It’d been a thoroughly rotten week, the sort that begins with grand ambitions and crumbles into a chaotic cascade of regrets. My son was off on his summer holidays, and I had devolved into a steady diet of Cheese Strings and Curly Wurlys, purely for survival. I’d cobbled together some of the leftover annual leave from maternity leave six months ago, with plans to enjoy the time together as a family. Clubs, camps, and all the organised fun would wait until next year. This summer was ours, much to my manager’s dismay.
I went back part-time, you see, so technically, this leave was my leftover full-time allowance, which I proudly wielded like a legal right I’d fought tooth and nail for. My manager seemed to react to my leave with the kind of scepticism usually reserved for tax fraud. Every time I announced my upcoming absence, she’d give me a look that practically screamed, "I wish." I, too, wish - mostly that I’d burned it all off at the end of maternity leave. Still, legally it was mine.
Anyway, back to the disaster. My son and I were all set for a day at the beach, with ice creams and 2p arcades on the agenda, when I got the call. My daughter, who was meant to be joyfully mucking about at nursery, was showing the unmistakable spots of hand, foot, and mouth. Because summer wouldn’t be complete without some exotic plague. My son was devastated, his dreams of seaside glory dashed.

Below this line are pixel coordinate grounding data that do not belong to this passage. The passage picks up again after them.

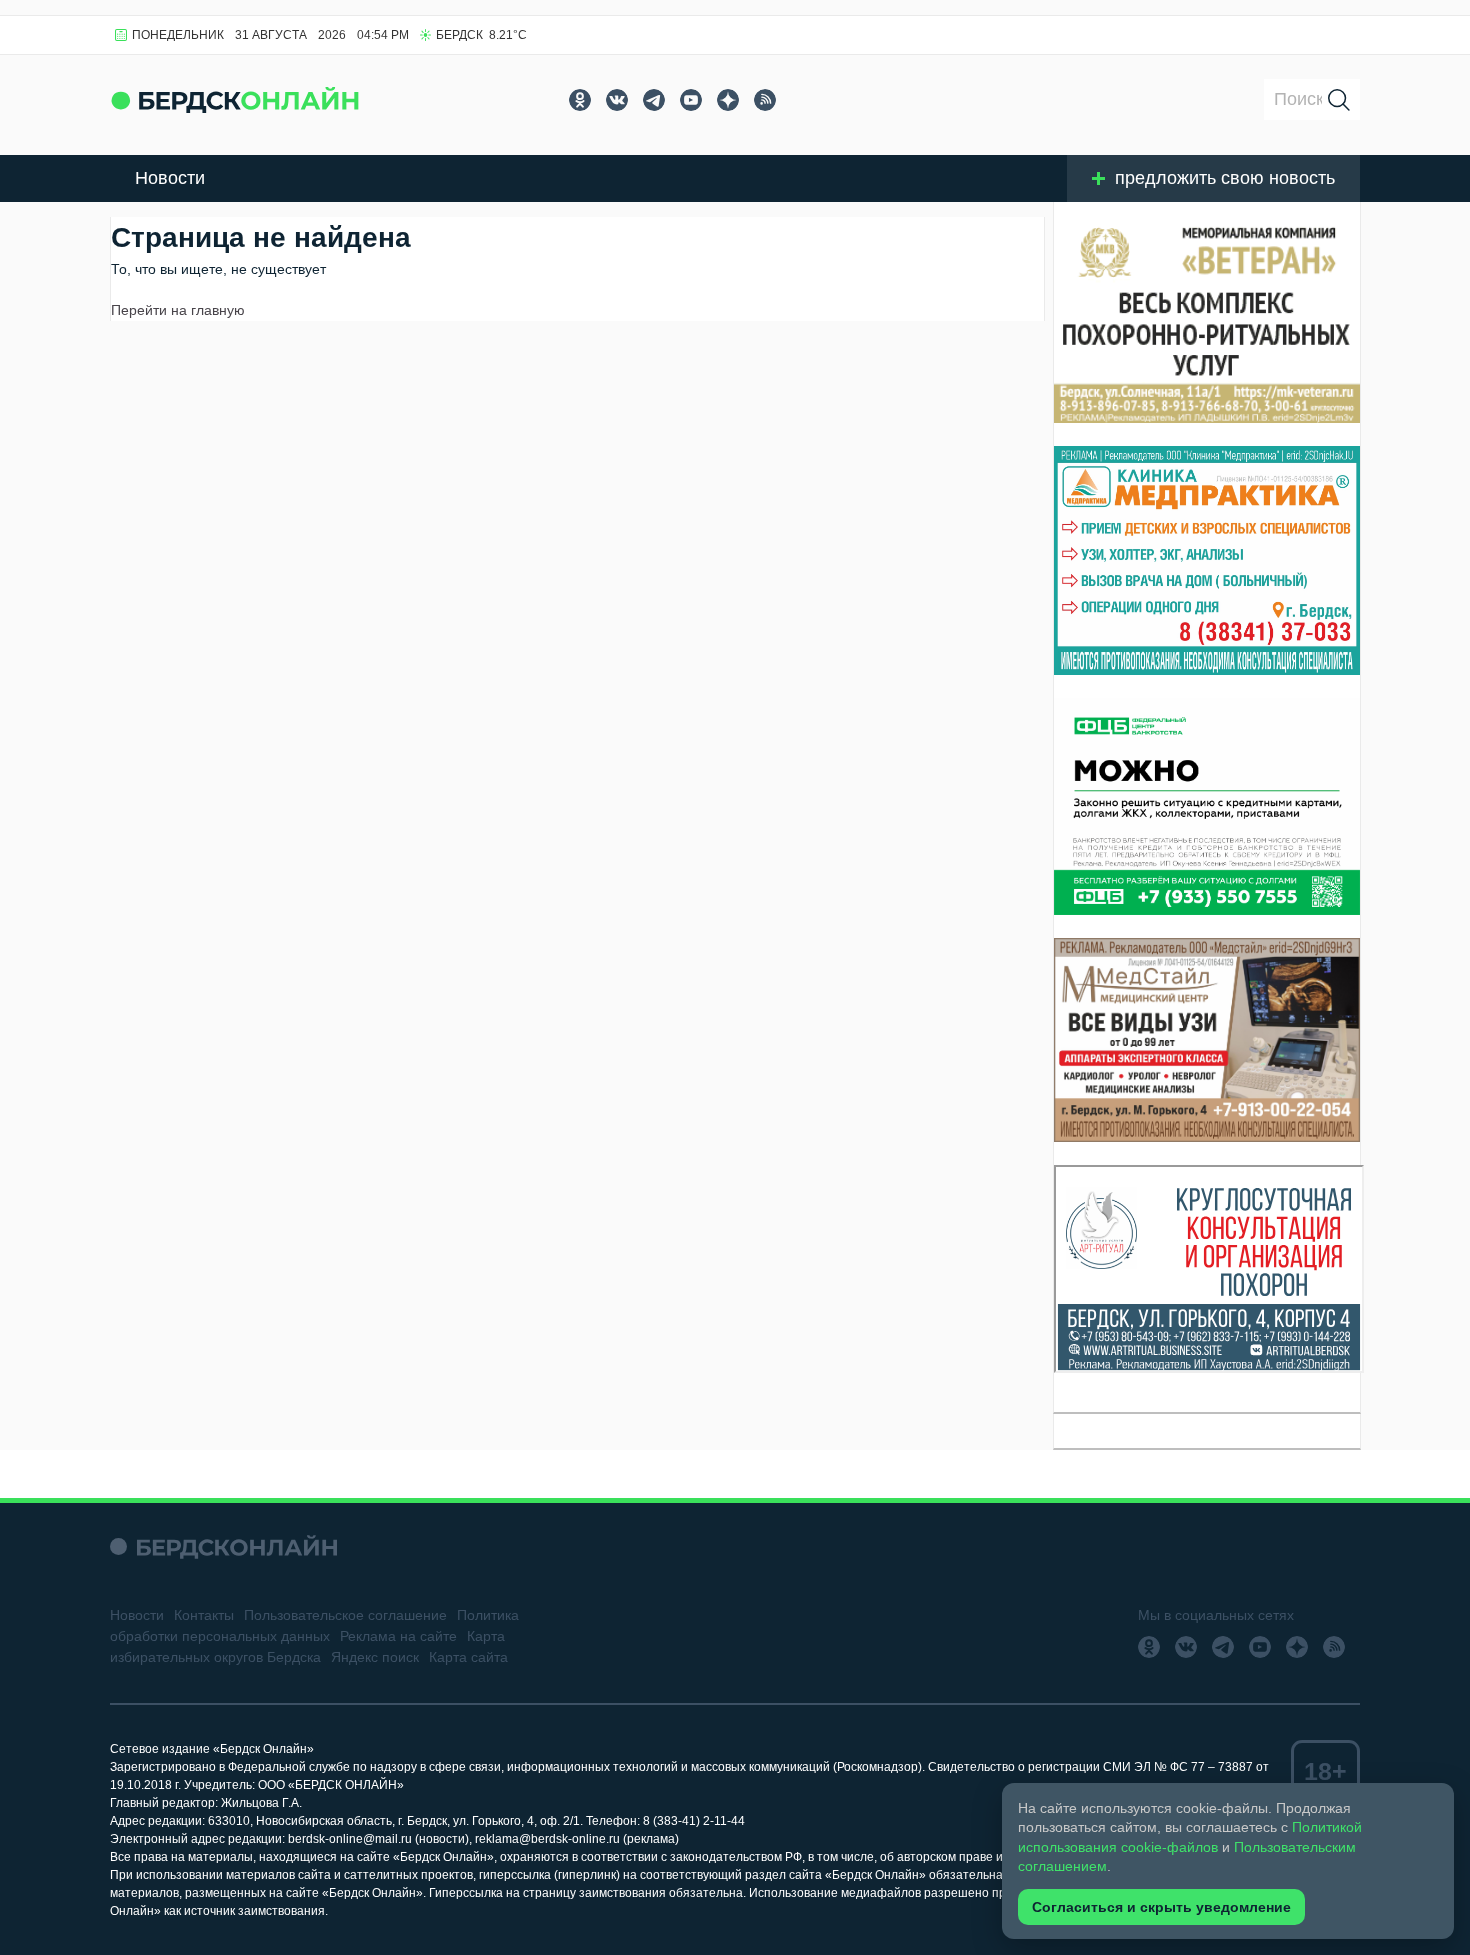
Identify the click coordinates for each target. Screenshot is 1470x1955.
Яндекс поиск (375, 1657)
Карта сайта (468, 1657)
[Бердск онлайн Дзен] (728, 100)
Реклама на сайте (398, 1636)
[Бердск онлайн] (235, 99)
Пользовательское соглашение (345, 1615)
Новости (170, 178)
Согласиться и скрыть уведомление (1161, 1907)
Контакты (204, 1615)
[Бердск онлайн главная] (223, 1546)
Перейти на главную (178, 310)
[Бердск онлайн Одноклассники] (580, 100)
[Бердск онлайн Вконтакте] (617, 100)
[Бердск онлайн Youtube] (691, 100)
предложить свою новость (1225, 178)
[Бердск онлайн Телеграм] (654, 100)
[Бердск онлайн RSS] (765, 100)
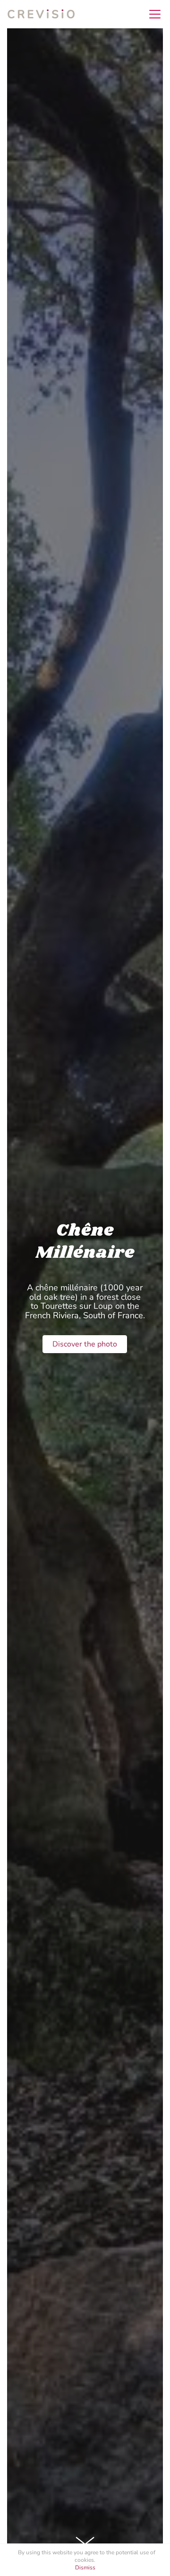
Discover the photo (84, 1344)
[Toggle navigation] (152, 14)
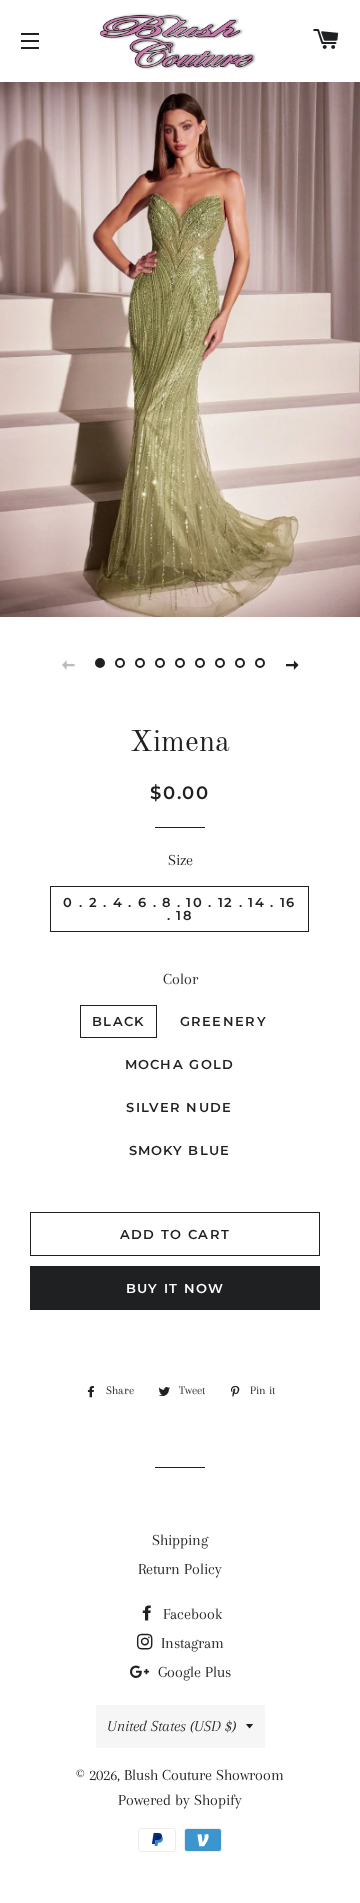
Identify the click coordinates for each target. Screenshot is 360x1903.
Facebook (190, 1614)
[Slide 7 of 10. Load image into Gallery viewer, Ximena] (220, 664)
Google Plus (192, 1672)
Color (180, 979)
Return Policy (180, 1569)
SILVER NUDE (179, 1107)
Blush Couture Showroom (204, 1775)
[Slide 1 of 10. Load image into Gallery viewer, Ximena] (100, 664)
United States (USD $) (171, 1726)
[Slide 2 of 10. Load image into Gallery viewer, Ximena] (120, 664)
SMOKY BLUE (180, 1150)
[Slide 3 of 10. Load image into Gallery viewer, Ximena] (140, 664)
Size (180, 860)
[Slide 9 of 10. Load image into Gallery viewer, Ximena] (260, 664)
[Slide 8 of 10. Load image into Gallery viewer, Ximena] (240, 664)
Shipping (180, 1540)
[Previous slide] (68, 664)
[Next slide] (292, 664)
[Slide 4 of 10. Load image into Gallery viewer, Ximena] (160, 664)
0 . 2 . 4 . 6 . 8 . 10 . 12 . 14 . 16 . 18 (179, 908)
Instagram (190, 1643)
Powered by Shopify (180, 1800)
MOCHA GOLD (180, 1064)
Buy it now (175, 1288)
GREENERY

I tried to rally: “If she’s not too bad, maybe we’ll still go?”
And so we fetched her, her splotches and all, thinking a change of scenery might even do her some good. It wasn’t until halfway to the coast that her actual state made itself known. She screamed like a banshee, my son begged for an arcade stop, and I began seriously contemplating the benefits of cancelling all future family outings indefinitely. But once we got there, I bribed them both with a quick toy shop visit. Bad move.
The shop was cramped, designed for one parent with a handbag, not a human tank armed with a giant buggy and a highly-strung baby. She refused to be held, obviously, choosing instead to sprint around, making an intentional effort to infect every stuffed animal in her path. Meanwhile, my son was haggling over the £5 pocket money I’d promised him. His eye landed on a pricey model, which he was convinced was actually £7. “It’s £5, honey,” I muttered, gaslighting him with the calm confidence of someone who has no idea what they’re talking about, but a deep need to leave the shop ASAP.
Meanwhile, my daughter had grabbed not one but two Jellycat toys. One was a soft bunny, fine, typical. The other? A giant, unsettling heart with a face. I love Jellycats as much as the next beleaguered parent, but there are limits. I wrenched one from her grip, and before I knew it, I was shelling out £40 for a bunny just to keep the peace. “How much did that bunny cost, Mummy?” my son asked very suspiciously. “£5,” I lied.
We left the toy shop barely alive and finally made it to the beach for a packed lunch that was mostly soggy sandwiches. Somewhere between the lukewarm juice cartons and squashed crisps, my phone pinged. A new email had arrived, ominously labeled from HR. “Important meeting,” it read. One of those subtly worded messages that actually means, “Prepare to feel your heart implode.” It would be communicated after said meeting, that if you were to find a meeting plonked into your calendar after it, you were gone - poof.
I sat there, numb, clutching that overpriced bunny while my kids squabbled over rocks. My hands shook so violently that I resembled someone suffering from advanced hypothermia. I knew this meeting was coming for me, and I knew it wasn’t good news. But I couldn’t be sure. I didn’t have enough phone signal to confirm whether my job of nearly a decade - the one I’d shaped and reshaped to fit around my kids, was about to be whisked away, or if I still had a prayer of clinging on.
The drive home was an exercise in sheer willpower, with my daughter wailing in one ear, full-on misery, and my son in the other, asking a string of endless questions I was barely able to answer. When we finally arrived home, I scrambled for my phone, desperate to learn my fate. “Important meeting with HR at 3 p.m.” And that was it.
I let out a guttural sob trying to hold it together while my kids looked on, completely baffled. This was parenting, life, career - sacrificing what felt like everything only to end up sobbing into a £40 bunny in the driveway. Because sometimes, you just need something soft to cling to, even if it’s ridiculous. And, that something happened to be a stuffed bunny.
You need to secure that Jellycat sponsorship after this post! Seriously though I am so so sorry for this experience for you. You had the 3pm call, mine was at 2:30pm, my manager was 2pm. It was a bloodbath of a day. The coldness of the Zoom call, the practiced script, the "And don't forget to use your mindful app while it is available!!" schtick, that bunny earned her £40 worth that afternoon.